There is nothing special with entropy. It is possible to show that the maximum of entropy w.r.t. constraint variables at fixed energy, volume and number of particles, is equivalent to the condition of minimum of the internal energy $U$ as function of the same constraints at fixed $S,V,N$. Moreover, such minimum principle for the energy can be translated into similar minimum principles for the remaining thermodynamic potentials (Helmholtz and Gibbs free energy, enthalpy), provided  their natural variables are kept fixed.
A very terse discussion of such issue is contained in the classical thermodynamics textbook by H.Callen.
A: These are not actual changes, these are virtual changes.

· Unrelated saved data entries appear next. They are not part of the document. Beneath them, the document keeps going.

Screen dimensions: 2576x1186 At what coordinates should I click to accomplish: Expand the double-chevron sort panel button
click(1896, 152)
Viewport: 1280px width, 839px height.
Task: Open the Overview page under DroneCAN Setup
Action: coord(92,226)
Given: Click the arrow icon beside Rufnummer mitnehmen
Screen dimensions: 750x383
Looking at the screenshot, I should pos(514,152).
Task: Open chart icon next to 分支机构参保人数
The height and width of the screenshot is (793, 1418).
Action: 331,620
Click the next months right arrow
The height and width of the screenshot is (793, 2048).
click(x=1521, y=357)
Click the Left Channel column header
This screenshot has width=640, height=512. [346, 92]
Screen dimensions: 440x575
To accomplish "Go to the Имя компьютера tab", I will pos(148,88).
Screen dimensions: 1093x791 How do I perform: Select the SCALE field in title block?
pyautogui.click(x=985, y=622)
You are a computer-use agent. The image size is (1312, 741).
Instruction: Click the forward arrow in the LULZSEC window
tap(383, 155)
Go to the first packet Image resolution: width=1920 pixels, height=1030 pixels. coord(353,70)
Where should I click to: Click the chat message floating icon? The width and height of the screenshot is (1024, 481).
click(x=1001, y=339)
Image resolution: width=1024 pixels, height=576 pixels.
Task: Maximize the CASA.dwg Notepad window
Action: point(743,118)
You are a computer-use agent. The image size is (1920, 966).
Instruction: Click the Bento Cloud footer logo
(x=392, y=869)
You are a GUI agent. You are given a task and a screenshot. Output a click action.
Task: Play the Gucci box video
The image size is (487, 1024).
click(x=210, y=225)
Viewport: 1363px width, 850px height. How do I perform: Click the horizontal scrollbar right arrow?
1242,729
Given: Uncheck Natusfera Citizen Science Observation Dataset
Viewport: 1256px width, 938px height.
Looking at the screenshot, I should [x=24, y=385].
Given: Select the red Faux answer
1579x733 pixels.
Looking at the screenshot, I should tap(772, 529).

The concept is similar to the concept of static mechanical equilibrium where the equilibrium is a stable one if all virtual changes conformant with the external constraints would lead to an increase of the energy, and since the state is in the neighborhood of a minimum all spontaneous restoring forces would point back to the minimum, hence the stability.    
In the context of thermodynamics if all virtual displacements would lead to a decrease of entropy means that the entropy is at maximum, and one part of one formulation of the 2nd law is just that: in equilibrium the entropy is maximum with the other extensive variables are being kept constant. 
Say you bring two $(U,V,N)$ systems together that are at different temperatures but you keep the total energy $U_1+U_2$, total volume $V_1+V_2$ and the total particle count $N_1+N_2$ constant. Equilibrium is achieved for that common temperature and common chemical potential for which the total entropy is at maximum. Now the virtual displacements are $±dU$, $±dV$ and $±dN$ so that $dU_1+dU_2=0 $, $dV_1+dV_2=0 $ and $dN_1+dN_2=0$.